# Instructions for the task
Rewrite the data from the line that has "The width and" through the line that has "center [56, 443].", putting "location" in place of "coordinates" and leaving everything else unchanged.

# Dataset

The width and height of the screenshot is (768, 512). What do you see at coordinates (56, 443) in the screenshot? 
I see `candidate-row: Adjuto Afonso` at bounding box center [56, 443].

---

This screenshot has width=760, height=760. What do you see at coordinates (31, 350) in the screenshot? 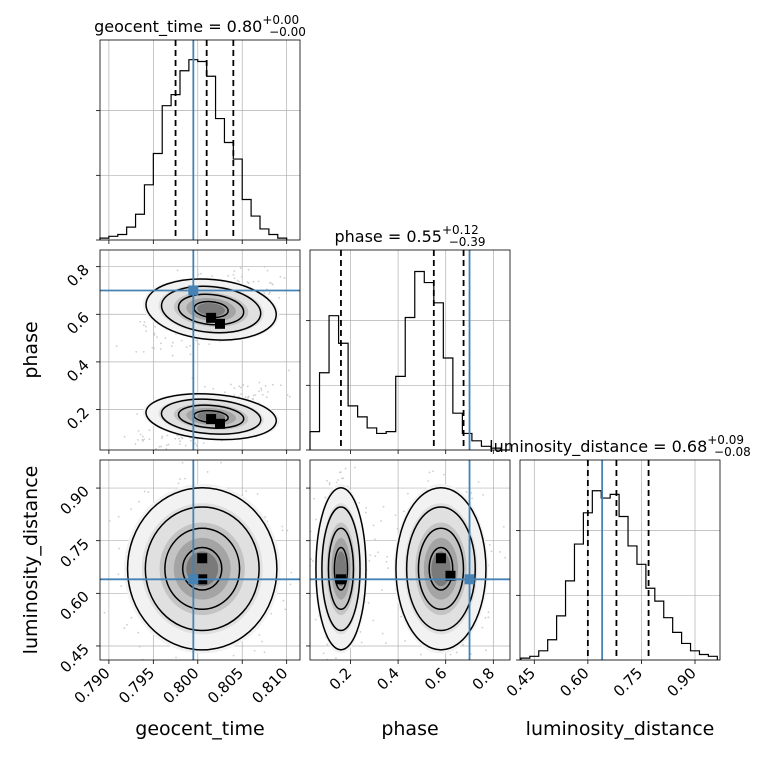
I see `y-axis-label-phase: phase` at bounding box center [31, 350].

--

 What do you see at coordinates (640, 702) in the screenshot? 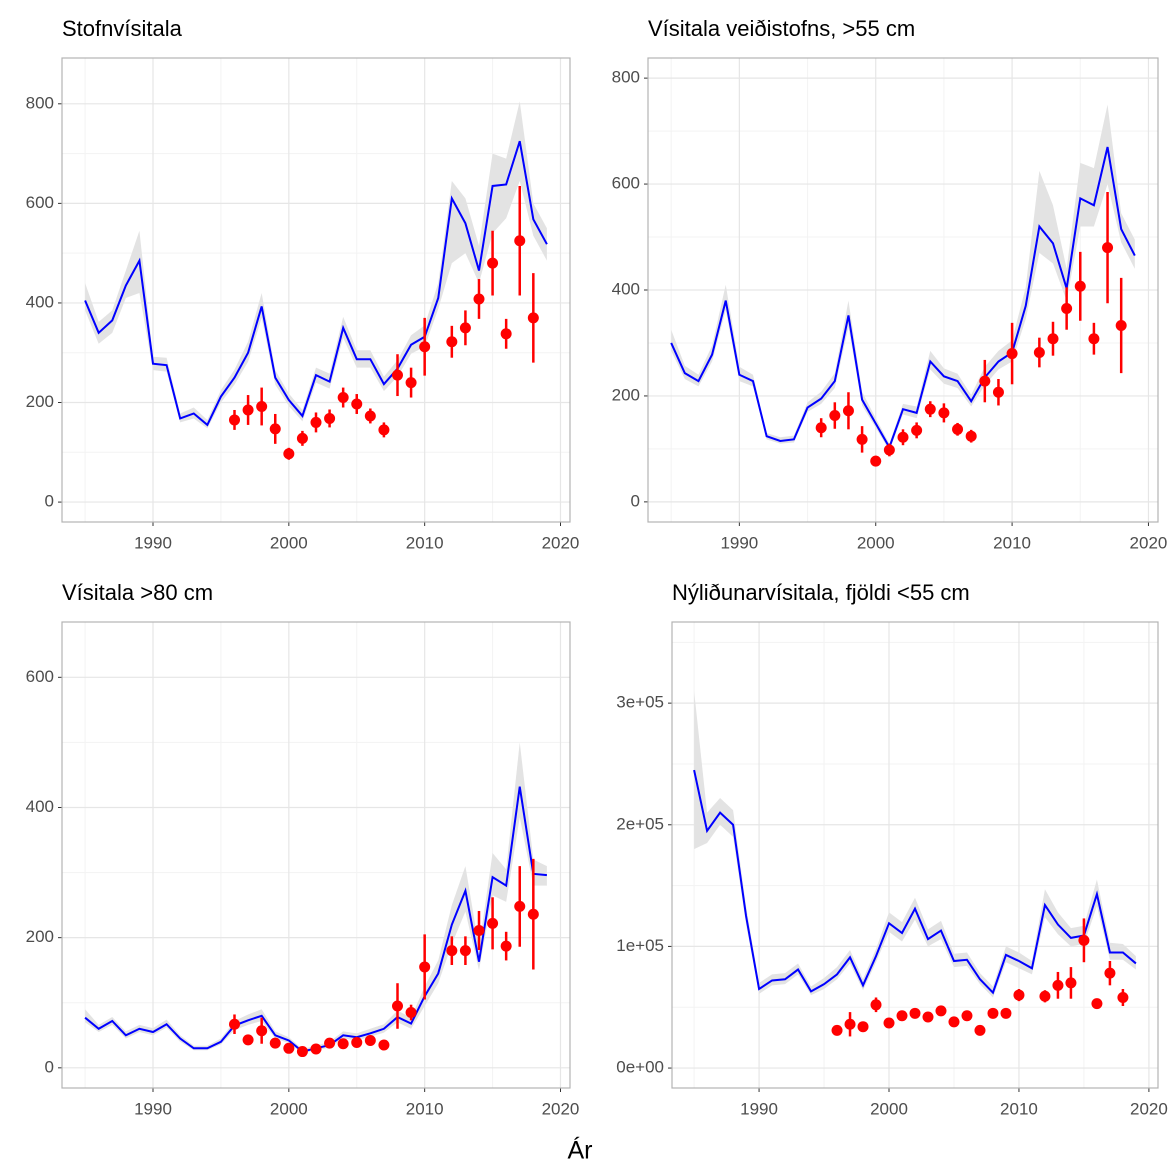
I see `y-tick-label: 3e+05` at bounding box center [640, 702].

# Exercise output
The width and height of the screenshot is (768, 512). What do you see at location (56, 443) in the screenshot? 
I see `candidate-row: Adjuto Afonso` at bounding box center [56, 443].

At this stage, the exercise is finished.